Rinsho Shinkeigaku. 2016;56(3):149-57. doi: 10.5692/clinicalneurol.cn-000841. Epub 2016 Mar 13.
Experts use the term corticobasal syndrome (CBS) for patients with a clinical diagnosis of corticobasal degeneration (CBD), and reserve CBD for those whose conditions have been diagnosed on the basis of neuropathological analyses. Several studies demonstrated that patients with CBD may also present with progressive supranuclear syndrome (PSPS), aphasia, Alzheimer disease-like dementia or behavioral change, suggesting that CBS is merely one of the presenting phenotypes of CBD. Although previous CBD diagnostic criteria reflected only CBS, the international consortium proposed new diagnostic criteria for CBD in 2013 (Armstrong's criteria). The new criteria include 4 CBD subtypes; CBS, frontal behavioral-spatial syndrome (FBS), nonfluent/agrammatic variant of primary progressive aphasia (naPPA),and PSPS. These subtypes were combined to create 2 sets of criteria: more specific clinical research criteria for probable CBD (cr-CBD) and broader criteria for possible CBD that are more inclusive but have a higher chance to detect other tau-based pathologies (p-CBD). Two studies have already revealed that the sensitivity and specificity of the criteria were not high. Because therapeutic interventions that target abnormally-phosphorylated tau have started, further refinement of the criteria is needed via biomarker researches with prospective study designs.
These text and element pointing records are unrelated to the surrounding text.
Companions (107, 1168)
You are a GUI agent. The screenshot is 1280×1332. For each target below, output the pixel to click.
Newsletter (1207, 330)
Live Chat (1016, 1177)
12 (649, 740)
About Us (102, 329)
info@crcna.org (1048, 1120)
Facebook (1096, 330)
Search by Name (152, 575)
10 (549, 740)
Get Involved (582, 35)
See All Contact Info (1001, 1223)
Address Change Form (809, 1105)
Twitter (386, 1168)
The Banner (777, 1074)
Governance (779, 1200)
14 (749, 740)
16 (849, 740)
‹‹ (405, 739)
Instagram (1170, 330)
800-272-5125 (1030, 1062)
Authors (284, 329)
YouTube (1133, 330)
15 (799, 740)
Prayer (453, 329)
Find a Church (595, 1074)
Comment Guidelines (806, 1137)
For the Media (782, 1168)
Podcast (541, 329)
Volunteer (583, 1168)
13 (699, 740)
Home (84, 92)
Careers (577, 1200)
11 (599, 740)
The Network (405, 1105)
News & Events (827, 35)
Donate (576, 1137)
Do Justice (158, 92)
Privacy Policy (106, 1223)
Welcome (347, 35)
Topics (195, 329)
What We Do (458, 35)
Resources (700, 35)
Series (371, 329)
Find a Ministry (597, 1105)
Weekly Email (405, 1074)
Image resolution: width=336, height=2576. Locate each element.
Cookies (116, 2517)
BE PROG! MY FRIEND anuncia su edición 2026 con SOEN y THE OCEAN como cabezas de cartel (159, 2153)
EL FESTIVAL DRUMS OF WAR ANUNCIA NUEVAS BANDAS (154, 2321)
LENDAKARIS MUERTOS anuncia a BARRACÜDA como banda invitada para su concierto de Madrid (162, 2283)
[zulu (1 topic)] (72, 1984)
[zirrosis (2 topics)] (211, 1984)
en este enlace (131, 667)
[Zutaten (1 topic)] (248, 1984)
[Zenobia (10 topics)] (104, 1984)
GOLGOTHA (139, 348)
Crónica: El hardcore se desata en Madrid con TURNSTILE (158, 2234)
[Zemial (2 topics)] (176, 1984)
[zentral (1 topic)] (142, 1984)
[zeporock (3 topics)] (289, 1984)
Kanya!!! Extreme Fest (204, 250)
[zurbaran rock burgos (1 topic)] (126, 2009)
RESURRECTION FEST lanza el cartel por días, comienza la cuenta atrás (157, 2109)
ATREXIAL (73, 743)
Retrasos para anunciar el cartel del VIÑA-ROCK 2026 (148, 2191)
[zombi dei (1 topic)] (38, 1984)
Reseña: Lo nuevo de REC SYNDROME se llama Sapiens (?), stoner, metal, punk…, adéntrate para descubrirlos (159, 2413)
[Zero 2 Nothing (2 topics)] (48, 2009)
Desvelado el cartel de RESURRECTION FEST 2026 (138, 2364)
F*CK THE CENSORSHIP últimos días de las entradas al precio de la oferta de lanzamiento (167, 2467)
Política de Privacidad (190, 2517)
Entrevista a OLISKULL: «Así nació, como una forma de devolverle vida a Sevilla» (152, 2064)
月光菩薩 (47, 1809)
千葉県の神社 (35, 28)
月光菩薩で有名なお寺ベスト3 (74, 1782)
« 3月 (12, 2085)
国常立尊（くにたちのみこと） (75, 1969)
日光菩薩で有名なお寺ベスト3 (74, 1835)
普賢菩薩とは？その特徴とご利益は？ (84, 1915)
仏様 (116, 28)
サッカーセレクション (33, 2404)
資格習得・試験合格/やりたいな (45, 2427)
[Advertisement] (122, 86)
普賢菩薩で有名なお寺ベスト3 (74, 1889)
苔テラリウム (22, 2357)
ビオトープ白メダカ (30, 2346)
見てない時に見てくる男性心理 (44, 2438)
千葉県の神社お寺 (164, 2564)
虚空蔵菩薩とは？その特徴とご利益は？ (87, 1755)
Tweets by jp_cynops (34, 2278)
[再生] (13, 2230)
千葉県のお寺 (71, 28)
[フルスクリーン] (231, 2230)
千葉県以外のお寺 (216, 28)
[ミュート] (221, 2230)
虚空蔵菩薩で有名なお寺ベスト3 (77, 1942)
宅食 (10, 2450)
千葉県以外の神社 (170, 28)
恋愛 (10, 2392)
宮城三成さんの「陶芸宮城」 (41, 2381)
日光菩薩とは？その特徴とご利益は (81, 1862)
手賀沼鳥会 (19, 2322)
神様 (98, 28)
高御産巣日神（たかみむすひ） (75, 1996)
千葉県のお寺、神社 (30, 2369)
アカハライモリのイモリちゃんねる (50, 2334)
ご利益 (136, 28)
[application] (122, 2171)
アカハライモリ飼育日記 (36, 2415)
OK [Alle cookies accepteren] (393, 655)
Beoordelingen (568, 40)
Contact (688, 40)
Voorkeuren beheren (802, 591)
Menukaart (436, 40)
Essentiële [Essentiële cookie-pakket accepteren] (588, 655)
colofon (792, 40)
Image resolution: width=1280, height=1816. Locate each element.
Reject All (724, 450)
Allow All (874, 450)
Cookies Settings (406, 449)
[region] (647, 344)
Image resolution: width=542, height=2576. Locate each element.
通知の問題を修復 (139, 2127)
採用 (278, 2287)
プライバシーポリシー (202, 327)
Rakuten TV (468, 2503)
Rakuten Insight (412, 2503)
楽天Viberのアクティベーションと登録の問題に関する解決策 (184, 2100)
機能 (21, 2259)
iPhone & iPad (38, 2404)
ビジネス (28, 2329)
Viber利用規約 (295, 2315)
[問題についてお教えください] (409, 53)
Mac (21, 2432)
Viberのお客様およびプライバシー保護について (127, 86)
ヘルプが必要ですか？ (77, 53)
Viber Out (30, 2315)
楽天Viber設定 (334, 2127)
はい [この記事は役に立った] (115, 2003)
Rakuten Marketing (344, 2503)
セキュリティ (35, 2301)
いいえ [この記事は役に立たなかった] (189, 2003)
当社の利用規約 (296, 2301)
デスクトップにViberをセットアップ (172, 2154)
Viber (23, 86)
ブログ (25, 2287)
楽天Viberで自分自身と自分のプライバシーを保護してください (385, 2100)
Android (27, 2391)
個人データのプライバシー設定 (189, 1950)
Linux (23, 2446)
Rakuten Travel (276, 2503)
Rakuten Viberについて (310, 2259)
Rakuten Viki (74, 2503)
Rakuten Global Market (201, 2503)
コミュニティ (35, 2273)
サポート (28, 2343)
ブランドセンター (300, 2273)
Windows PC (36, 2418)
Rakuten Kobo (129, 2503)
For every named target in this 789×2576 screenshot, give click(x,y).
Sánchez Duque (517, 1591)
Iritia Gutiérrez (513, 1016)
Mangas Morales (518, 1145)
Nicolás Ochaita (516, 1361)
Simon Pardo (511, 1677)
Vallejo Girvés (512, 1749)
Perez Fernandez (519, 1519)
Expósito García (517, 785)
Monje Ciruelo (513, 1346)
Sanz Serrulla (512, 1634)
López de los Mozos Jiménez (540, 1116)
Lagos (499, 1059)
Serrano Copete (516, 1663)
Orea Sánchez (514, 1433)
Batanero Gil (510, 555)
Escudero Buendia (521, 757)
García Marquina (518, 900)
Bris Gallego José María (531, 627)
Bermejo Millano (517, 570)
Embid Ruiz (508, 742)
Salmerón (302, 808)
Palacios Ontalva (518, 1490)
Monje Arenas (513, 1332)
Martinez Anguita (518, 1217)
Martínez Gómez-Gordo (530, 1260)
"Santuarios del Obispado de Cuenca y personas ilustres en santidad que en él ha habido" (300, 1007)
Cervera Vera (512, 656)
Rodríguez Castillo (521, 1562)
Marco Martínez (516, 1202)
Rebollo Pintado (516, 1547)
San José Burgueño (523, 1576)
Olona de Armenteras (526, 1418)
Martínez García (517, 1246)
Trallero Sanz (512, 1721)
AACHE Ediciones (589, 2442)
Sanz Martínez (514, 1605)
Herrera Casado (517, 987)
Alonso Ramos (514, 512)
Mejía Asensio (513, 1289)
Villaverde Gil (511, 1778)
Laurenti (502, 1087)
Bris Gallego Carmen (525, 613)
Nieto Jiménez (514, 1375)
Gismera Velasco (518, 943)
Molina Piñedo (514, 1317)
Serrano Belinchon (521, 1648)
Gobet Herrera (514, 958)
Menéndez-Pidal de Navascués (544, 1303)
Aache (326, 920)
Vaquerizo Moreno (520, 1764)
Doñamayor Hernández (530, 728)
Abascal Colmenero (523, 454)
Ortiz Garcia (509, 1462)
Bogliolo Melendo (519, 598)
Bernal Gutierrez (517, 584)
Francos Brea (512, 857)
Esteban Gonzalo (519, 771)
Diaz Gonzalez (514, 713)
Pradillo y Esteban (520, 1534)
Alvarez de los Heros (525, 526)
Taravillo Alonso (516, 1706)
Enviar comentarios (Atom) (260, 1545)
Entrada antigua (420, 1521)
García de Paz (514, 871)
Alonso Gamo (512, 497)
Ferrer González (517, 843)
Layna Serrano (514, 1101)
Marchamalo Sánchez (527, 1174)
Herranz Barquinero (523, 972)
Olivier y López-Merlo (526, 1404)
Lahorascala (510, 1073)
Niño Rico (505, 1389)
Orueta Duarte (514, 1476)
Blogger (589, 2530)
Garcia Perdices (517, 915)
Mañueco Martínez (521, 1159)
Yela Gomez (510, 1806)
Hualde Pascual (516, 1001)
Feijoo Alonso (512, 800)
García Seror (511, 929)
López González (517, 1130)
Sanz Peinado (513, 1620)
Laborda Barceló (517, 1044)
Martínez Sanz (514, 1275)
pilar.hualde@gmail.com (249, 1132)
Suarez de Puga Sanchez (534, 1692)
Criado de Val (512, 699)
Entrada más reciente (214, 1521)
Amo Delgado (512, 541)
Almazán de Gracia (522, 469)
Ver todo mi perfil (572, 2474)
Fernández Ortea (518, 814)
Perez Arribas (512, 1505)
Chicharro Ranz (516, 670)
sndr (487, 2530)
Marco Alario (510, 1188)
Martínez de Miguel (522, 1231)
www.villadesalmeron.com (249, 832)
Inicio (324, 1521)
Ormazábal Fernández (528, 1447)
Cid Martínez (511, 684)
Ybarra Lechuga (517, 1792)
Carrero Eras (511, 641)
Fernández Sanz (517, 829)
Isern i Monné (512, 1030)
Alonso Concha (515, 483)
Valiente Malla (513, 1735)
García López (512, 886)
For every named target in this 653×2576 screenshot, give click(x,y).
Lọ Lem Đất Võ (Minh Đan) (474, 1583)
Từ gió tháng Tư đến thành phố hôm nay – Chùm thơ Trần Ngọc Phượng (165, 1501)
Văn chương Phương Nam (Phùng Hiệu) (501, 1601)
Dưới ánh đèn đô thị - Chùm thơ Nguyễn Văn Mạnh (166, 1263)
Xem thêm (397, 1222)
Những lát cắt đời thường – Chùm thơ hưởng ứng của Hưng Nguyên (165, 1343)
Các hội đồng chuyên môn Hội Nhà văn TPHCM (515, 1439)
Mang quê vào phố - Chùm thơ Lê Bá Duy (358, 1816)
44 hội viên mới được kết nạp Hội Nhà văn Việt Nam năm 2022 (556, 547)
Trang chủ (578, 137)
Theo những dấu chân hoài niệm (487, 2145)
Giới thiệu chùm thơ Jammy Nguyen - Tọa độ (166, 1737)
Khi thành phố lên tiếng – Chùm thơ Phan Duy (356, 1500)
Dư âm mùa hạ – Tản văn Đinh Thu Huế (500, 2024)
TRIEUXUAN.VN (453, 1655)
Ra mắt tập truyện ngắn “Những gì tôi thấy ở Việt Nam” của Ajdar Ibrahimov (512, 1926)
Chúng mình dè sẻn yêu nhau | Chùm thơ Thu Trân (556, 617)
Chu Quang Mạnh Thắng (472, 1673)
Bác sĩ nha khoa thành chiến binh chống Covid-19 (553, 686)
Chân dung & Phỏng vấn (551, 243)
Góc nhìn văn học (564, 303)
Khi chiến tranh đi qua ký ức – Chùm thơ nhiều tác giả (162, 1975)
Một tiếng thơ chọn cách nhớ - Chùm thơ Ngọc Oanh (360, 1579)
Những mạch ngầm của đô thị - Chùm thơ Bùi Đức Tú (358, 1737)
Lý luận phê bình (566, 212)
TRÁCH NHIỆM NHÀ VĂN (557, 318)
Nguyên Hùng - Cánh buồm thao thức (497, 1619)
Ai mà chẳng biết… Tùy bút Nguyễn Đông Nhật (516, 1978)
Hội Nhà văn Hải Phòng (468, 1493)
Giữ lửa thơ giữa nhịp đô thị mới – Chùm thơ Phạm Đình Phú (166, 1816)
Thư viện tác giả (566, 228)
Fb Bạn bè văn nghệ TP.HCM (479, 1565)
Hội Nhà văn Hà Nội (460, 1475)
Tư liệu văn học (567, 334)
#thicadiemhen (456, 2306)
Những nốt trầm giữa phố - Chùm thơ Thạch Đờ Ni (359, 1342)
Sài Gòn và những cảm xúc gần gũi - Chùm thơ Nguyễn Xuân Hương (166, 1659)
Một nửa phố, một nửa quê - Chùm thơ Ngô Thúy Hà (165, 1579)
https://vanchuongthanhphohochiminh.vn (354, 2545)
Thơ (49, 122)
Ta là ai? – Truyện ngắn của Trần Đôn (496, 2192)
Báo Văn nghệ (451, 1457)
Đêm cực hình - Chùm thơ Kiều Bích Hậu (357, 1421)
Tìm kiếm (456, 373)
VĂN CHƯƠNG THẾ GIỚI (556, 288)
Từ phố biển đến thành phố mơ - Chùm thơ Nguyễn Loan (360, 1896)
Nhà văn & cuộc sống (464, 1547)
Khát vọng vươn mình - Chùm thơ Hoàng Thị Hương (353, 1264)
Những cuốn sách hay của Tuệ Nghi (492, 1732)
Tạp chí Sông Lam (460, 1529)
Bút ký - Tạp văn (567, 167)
专家们将临床诊断为皮质基底节变性(CBD)的患者称为皮质基底节综合征(CBS),而将基于神经病理学分析确诊的患者称为CBD。多项研究表明,CBD患者也可能出现进行性核上性综合征(PSPS)、失语症、阿尔茨海默病样痴呆或行为改变,这表明CBS仅仅是CBD的一种表现型。尽管此前的CBD诊断标准仅反映了CBS,但国际联盟在2013年提出了新的CBD诊断标准(阿姆斯特朗标准)。新标准包括4种CBD亚型:CBS、额叶行为空间综合征(FBS)、原发性进行性失语的非流利/语法缺失型(naPPA)和PSPS。这些亚型被合并以创建2套标准:针对可能的CBD的更具体的临床研究标准(cr-CBD)和针对可能的CBD的更宽泛标准,该标准包容性更强,但检测其他基于tau蛋白的病变的可能性更高(p-CBD)。两项研究已经表明这些标准的敏感性和特异性不高。由于针对异常磷酸化tau蛋白的治疗干预已经开始,需要通过具有前瞻性研究设计的生物标志物研究进一步完善这些标准。